Unfortunately, migalastat looks and sounds very much like miglustat (ZAVESCA), which was approved several years ago for the treatment of adults with mild or moderate type 1 Gaucher disease (www.ismp.org/ext/124). Individuals with Gaucher disease also have a defect in an enzyme that normally breaks down certain fatty substances that can build up in some organs and cause problems in the liver, spleen, bone, and blood. Both drugs are associated with enzymes and fat disorders.

In addition to name similarity, migalastat and miglustat are both only available in a capsule dosage form; migalastat comes as a 123-mg capsule and miglustat as a 100-mg capsule. Because only 1 strength is available for either medication, the strength may be omitted when ordering the drug in some circumstances. With similarities in names, single strengths, and oral capsule formulations, omitting the strength increases the risk of an error. It is also possible that the odd 123-mg strength of migalastat may be viewed as a dosing mistake.

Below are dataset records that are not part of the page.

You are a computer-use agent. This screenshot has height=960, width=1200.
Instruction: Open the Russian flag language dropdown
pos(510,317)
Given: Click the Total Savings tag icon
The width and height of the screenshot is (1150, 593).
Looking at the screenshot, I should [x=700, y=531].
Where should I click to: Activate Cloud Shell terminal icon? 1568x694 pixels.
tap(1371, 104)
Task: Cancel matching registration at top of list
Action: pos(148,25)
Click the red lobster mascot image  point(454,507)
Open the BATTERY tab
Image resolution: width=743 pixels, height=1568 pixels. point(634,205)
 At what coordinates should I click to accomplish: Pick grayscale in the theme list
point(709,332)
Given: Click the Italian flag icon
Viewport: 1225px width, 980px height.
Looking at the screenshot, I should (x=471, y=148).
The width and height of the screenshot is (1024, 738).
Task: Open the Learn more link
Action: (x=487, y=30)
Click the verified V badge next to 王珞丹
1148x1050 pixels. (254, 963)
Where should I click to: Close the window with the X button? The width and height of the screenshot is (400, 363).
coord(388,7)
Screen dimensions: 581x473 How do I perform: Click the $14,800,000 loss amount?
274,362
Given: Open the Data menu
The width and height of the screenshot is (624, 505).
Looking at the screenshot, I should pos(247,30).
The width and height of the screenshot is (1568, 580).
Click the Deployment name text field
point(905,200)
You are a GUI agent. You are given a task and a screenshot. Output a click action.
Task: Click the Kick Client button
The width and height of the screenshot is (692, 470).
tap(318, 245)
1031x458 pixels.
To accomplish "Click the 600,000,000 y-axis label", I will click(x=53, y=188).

To prevent errors, neither medication should be prescribed, dispensed, or refilled without verifying the proper patient diagnosis. If you have both medications in your organization, consider adding an alert during order processing to warn about possible mix-ups or require a hard stop to verify the patient’s diagnosis. Also refer to these medications using brand names when possible. Barcode scanning should be employed during product selection and administration, and we recommend storing the medications apart from one another. We are considering tall man letters (e.g., migALAstat and migLUstat) to help differentiate these drugs on computer screens and in other presentations. We will inform you if we add this drug name pair to our list of drug names with tall man letters.